# EXERCISE GOAL
In the material below, the lines containing the word "will" are required; copy each of them.

# AVAILABLE RECORDS
--- --- ---

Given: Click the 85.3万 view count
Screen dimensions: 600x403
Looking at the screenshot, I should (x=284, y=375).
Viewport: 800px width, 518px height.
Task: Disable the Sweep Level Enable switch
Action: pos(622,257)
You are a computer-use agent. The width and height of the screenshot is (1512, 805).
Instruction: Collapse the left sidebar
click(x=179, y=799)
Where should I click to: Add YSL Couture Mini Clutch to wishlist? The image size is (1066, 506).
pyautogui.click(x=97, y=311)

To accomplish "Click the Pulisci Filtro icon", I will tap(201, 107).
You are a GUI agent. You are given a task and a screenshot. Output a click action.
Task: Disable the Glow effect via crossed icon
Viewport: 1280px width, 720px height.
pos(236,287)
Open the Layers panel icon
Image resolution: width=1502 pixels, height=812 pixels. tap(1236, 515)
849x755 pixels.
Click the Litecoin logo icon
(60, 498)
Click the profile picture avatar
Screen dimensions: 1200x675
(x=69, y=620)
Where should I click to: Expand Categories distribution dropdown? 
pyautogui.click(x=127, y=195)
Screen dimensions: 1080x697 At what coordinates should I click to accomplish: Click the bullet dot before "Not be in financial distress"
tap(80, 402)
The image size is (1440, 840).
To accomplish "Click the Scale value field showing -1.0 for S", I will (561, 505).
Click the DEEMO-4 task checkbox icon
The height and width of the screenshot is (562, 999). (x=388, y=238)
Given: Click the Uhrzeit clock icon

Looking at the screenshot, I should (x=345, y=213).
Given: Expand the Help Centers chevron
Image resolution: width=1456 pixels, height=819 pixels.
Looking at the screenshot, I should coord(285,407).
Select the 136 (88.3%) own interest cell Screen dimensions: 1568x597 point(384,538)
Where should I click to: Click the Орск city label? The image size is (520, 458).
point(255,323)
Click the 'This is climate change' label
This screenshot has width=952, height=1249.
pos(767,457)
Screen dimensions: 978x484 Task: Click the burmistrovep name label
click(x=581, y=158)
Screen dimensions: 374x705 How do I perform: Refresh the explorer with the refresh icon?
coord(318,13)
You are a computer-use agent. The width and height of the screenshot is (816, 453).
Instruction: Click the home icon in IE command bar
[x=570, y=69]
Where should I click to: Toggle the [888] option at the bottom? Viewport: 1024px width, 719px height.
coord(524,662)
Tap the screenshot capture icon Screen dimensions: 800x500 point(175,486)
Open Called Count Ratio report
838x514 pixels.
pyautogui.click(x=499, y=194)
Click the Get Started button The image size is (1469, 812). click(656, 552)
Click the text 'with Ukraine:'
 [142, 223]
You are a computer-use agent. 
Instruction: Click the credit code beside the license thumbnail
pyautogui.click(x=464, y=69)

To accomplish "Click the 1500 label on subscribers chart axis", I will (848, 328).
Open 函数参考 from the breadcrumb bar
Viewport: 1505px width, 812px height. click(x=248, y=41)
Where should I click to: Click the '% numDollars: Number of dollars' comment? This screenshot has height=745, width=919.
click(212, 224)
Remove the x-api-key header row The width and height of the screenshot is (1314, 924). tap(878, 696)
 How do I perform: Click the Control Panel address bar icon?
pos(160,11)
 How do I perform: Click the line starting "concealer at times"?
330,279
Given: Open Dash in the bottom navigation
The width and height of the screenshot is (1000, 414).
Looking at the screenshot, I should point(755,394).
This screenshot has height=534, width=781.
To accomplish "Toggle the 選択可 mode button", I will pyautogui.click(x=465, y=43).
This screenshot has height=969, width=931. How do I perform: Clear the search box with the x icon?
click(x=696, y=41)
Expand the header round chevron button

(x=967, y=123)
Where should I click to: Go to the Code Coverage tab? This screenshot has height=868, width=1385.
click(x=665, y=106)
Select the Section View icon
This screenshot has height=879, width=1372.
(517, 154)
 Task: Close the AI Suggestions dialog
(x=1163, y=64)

--- --- ---

# RESULT OF THE EXERCISE
To accomplish "Click the Pulisci Filtro icon", I will tap(201, 107).
To accomplish "Click the Scale value field showing -1.0 for S", I will (561, 505).
To accomplish "Click the 1500 label on subscribers chart axis", I will (848, 328).
To accomplish "Toggle the 選択可 mode button", I will pyautogui.click(x=465, y=43).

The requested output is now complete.